Te o zbitych kwiatostanach wcześniej czy później zaczynają się przewieszać, zdecydowanym wyjątkiem jest Phantom i nieco podobna Mega Pearl. Jeśli krzew rośnie jako soliter to przewieszanie nawet ma swój urok, ale w większości przypadków lepiej zasznurować , choćby delikatnie, żeby nie psuć kształtu krzewu( ma to też duże znaczenie zwłaszcza po deszczu, kiedy kwiaty często kładą się nawet na ziemi, ma to później niekorzystne odbicie na ich wyglądzie)
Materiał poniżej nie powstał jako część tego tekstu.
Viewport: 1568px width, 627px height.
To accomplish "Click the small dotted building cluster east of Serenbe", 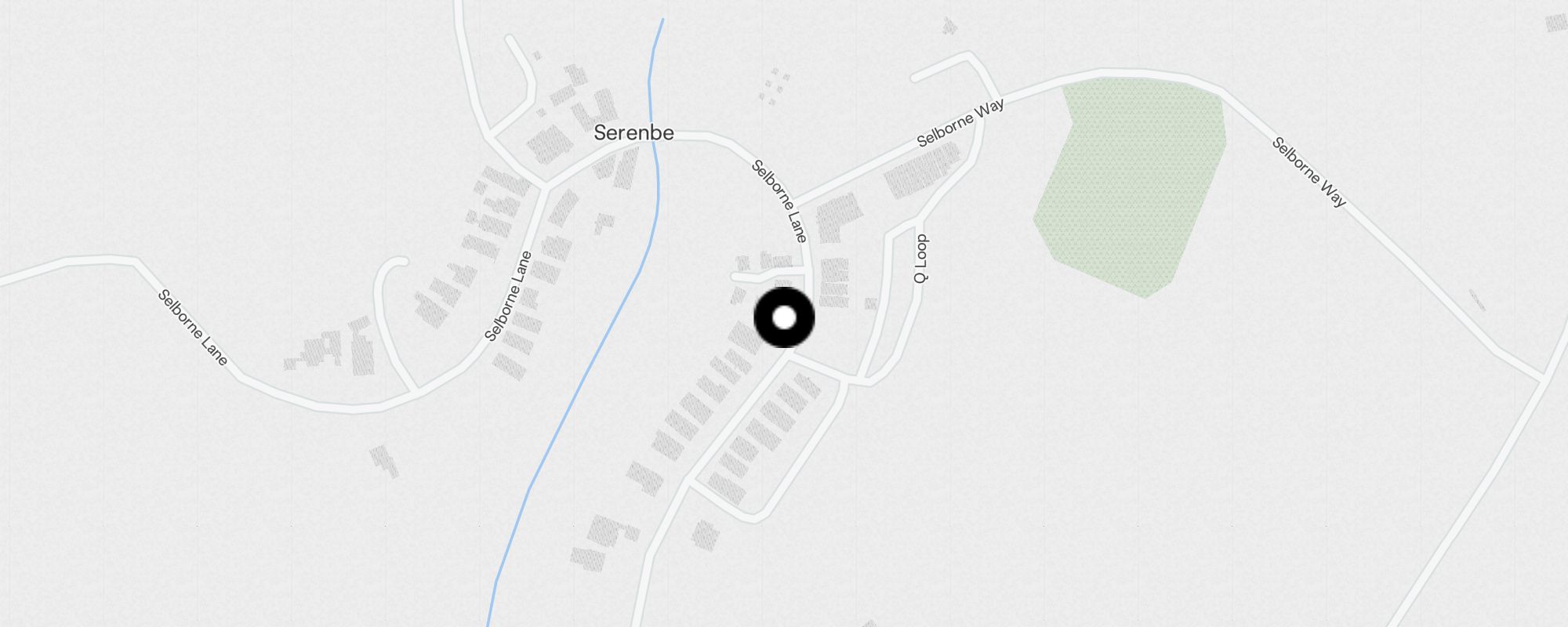I will (775, 85).
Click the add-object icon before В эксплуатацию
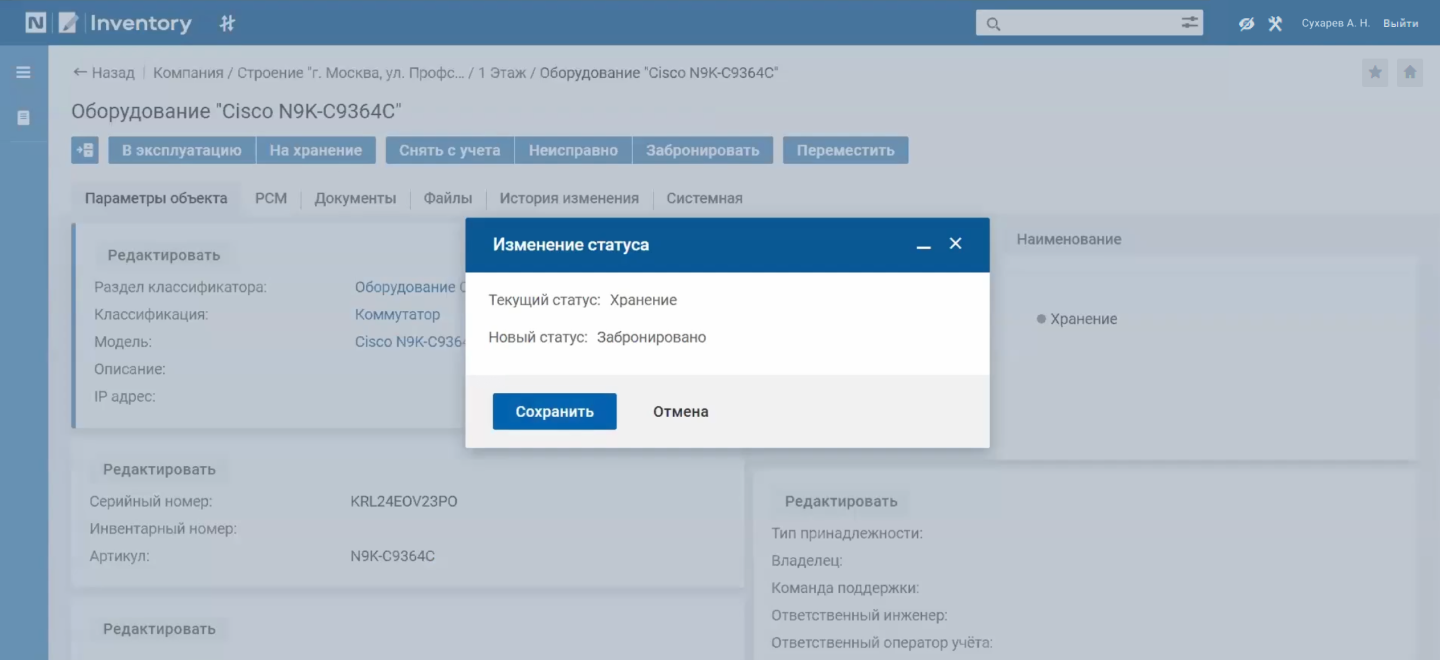The image size is (1440, 660). click(85, 150)
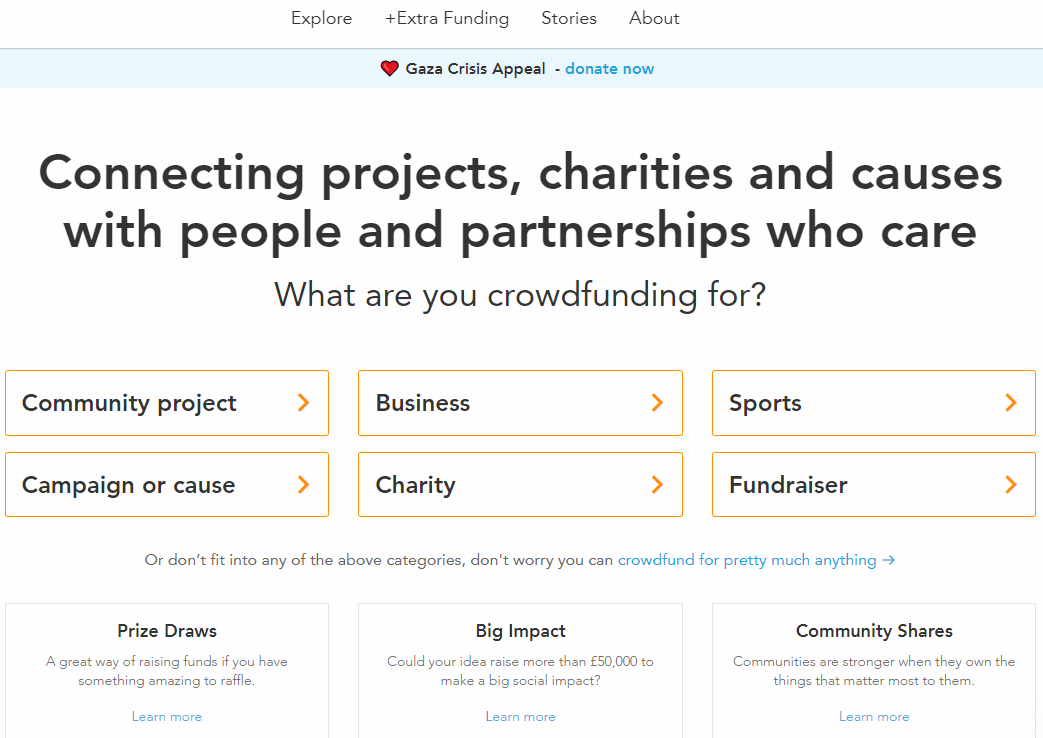Viewport: 1043px width, 738px height.
Task: Choose the Charity category label
Action: (x=416, y=485)

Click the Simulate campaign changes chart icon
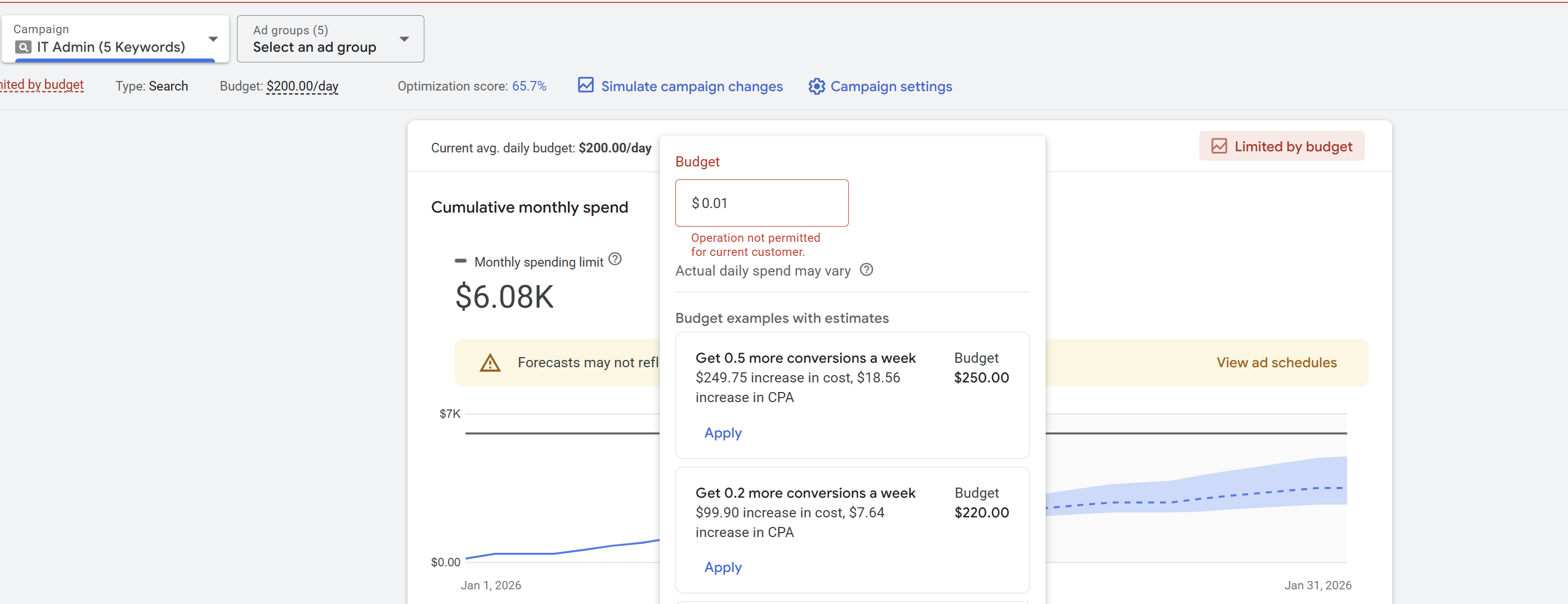[585, 85]
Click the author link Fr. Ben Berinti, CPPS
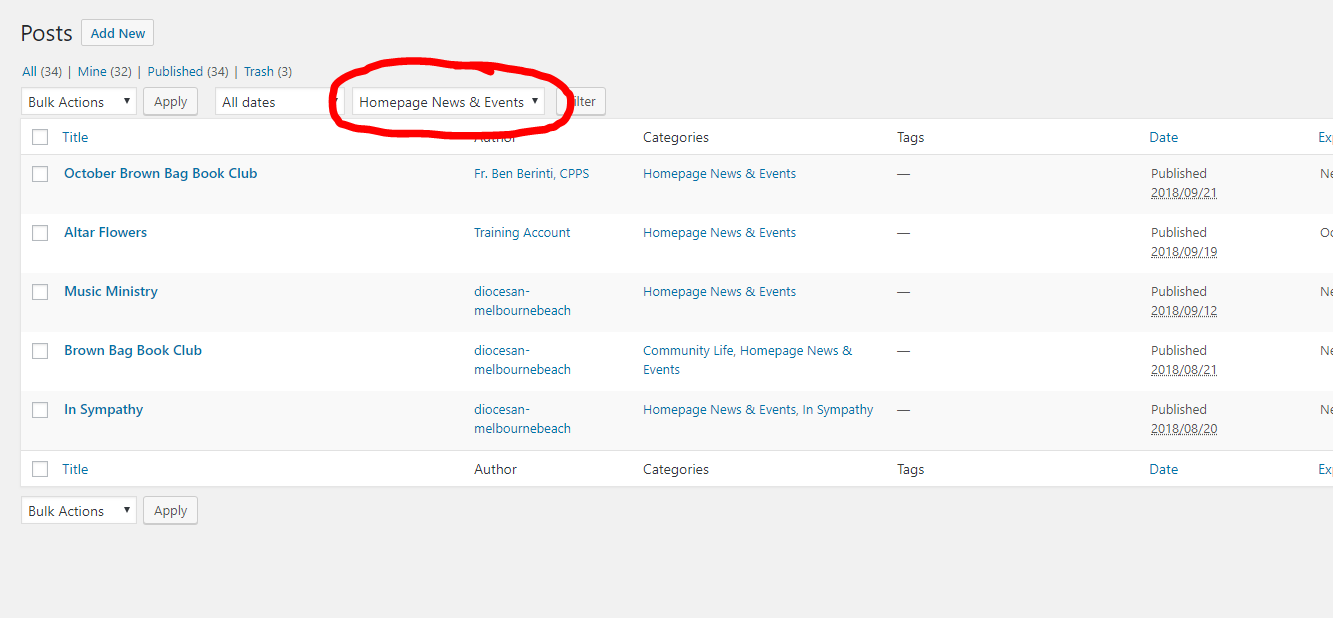This screenshot has height=618, width=1333. [x=531, y=173]
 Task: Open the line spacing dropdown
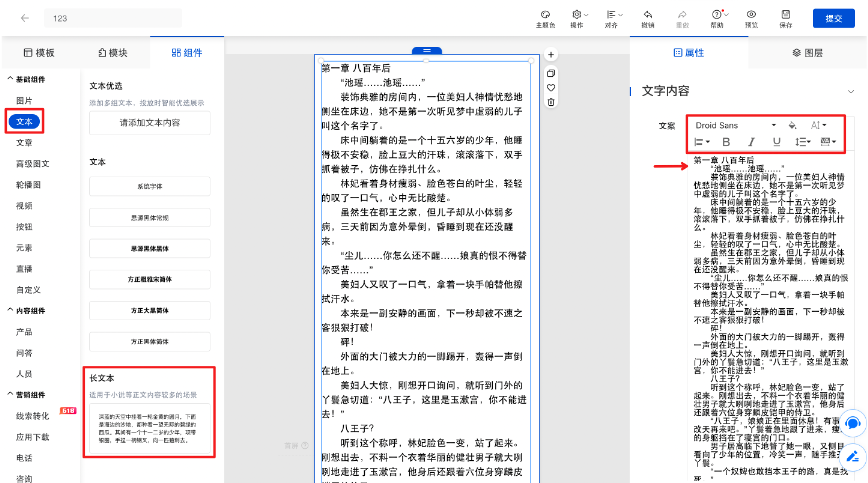click(x=802, y=142)
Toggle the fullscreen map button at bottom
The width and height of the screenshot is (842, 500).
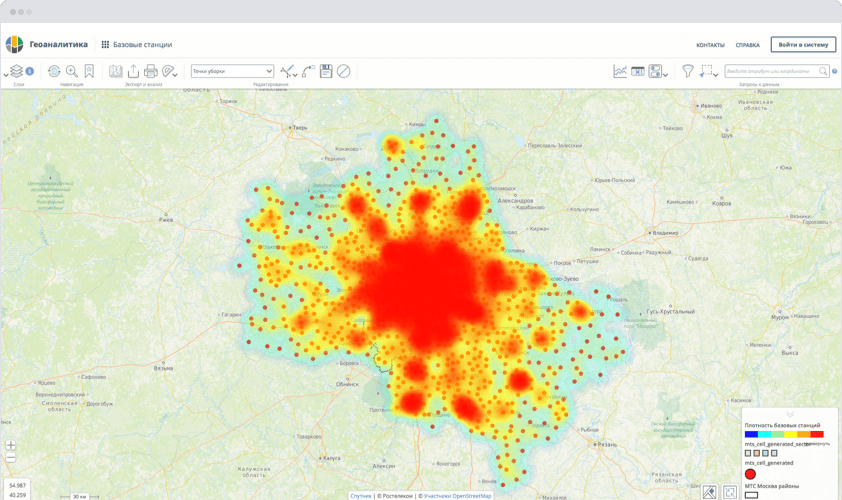[x=730, y=492]
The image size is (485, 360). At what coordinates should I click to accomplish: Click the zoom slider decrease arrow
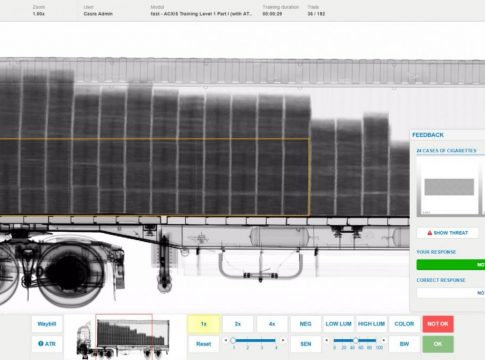click(226, 340)
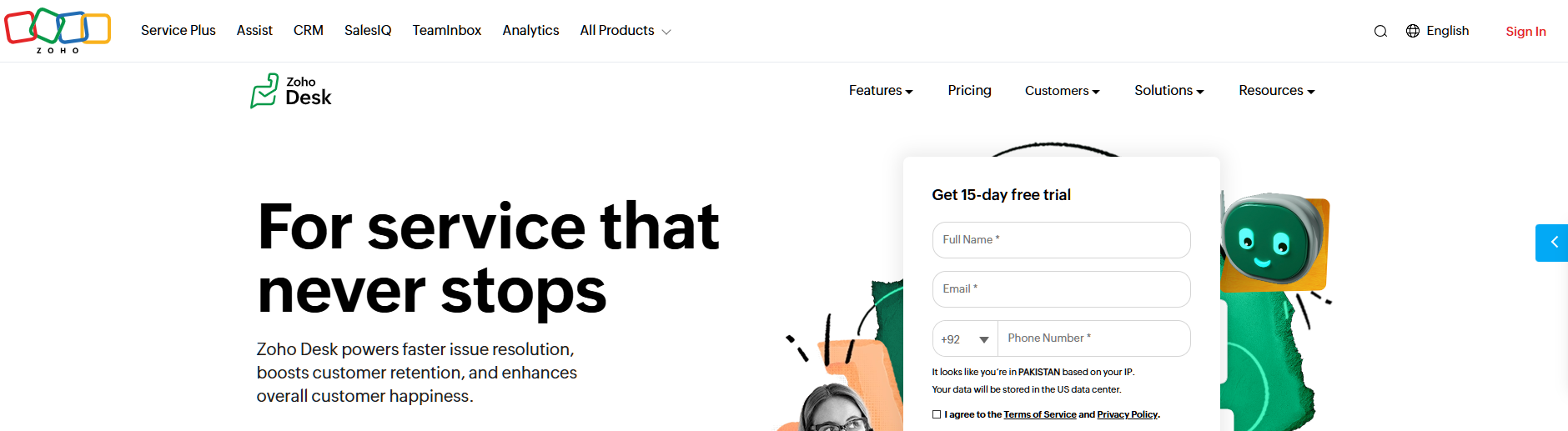
Task: Agree to Terms of Service checkbox
Action: pos(937,414)
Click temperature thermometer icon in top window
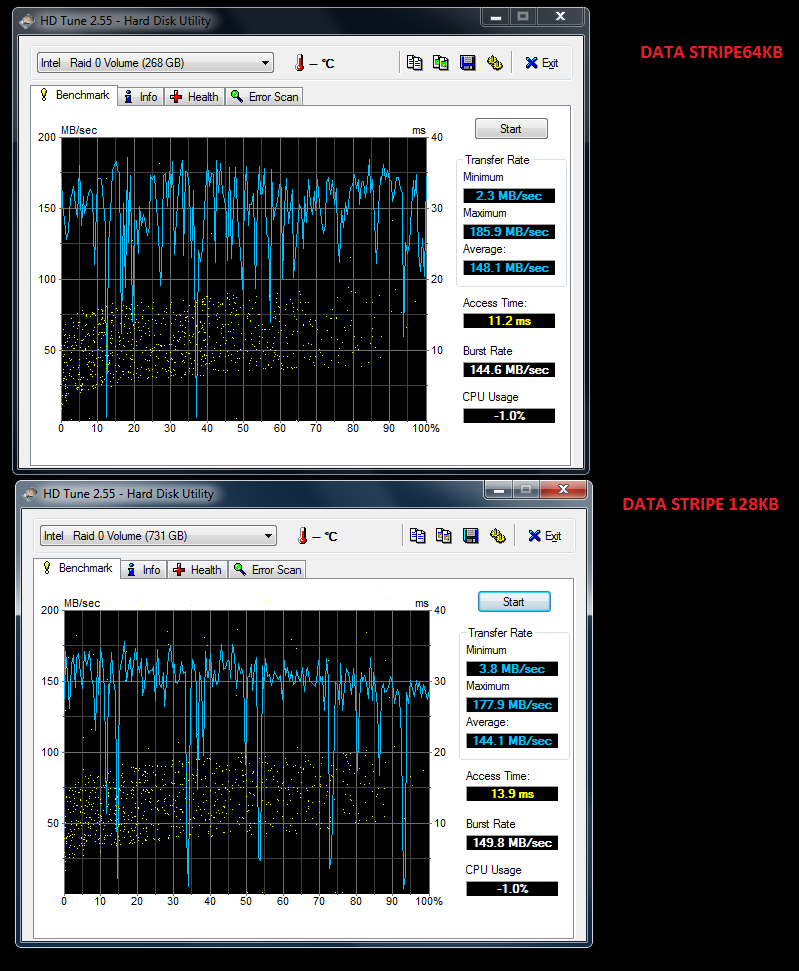Image resolution: width=799 pixels, height=971 pixels. pyautogui.click(x=299, y=63)
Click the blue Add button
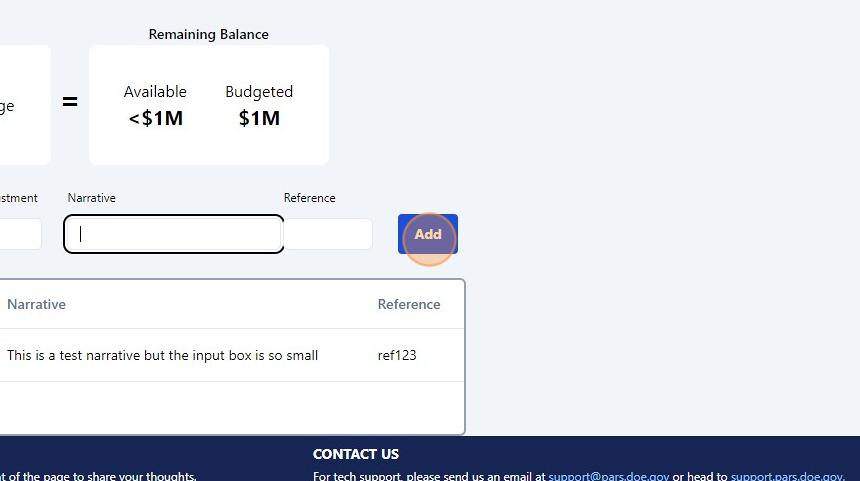The height and width of the screenshot is (481, 860). coord(428,234)
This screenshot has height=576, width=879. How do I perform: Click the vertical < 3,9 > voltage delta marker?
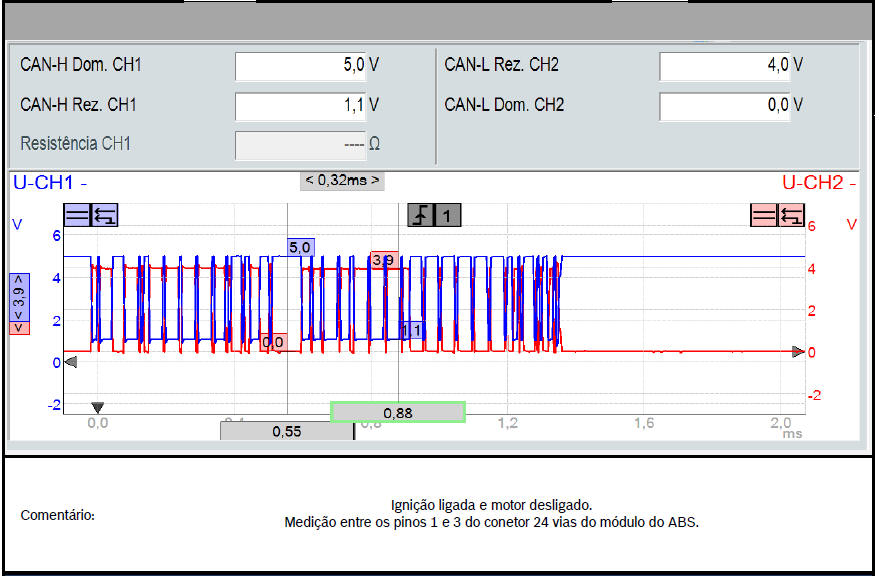[20, 303]
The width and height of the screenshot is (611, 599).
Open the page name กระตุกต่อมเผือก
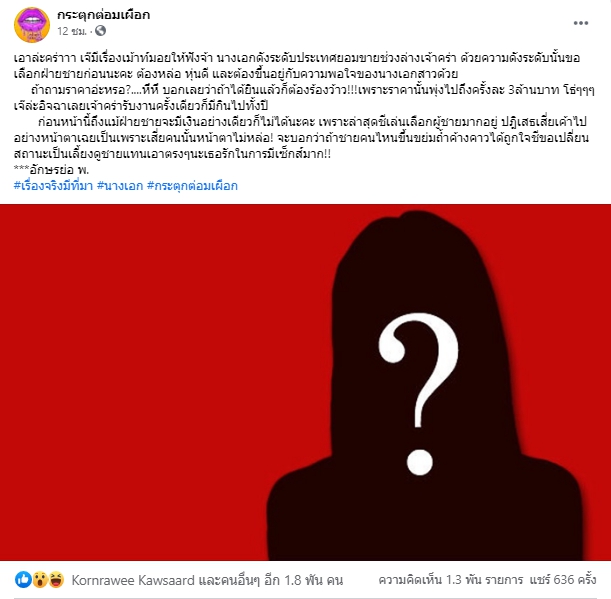[104, 15]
A tu wspomniany Phantom ( kwiatostany olbrzymie ale delikatne, długość niektórych znacznie przekracza 40 cm), fotki robione dzisiaj przy zachmurzonym niebie ( niestety do tej godziny jeszcze nie kropi )
A to Mega Pearl ( o wyrażnie mniejszych ale mimo wszystko podobnych kwiatach)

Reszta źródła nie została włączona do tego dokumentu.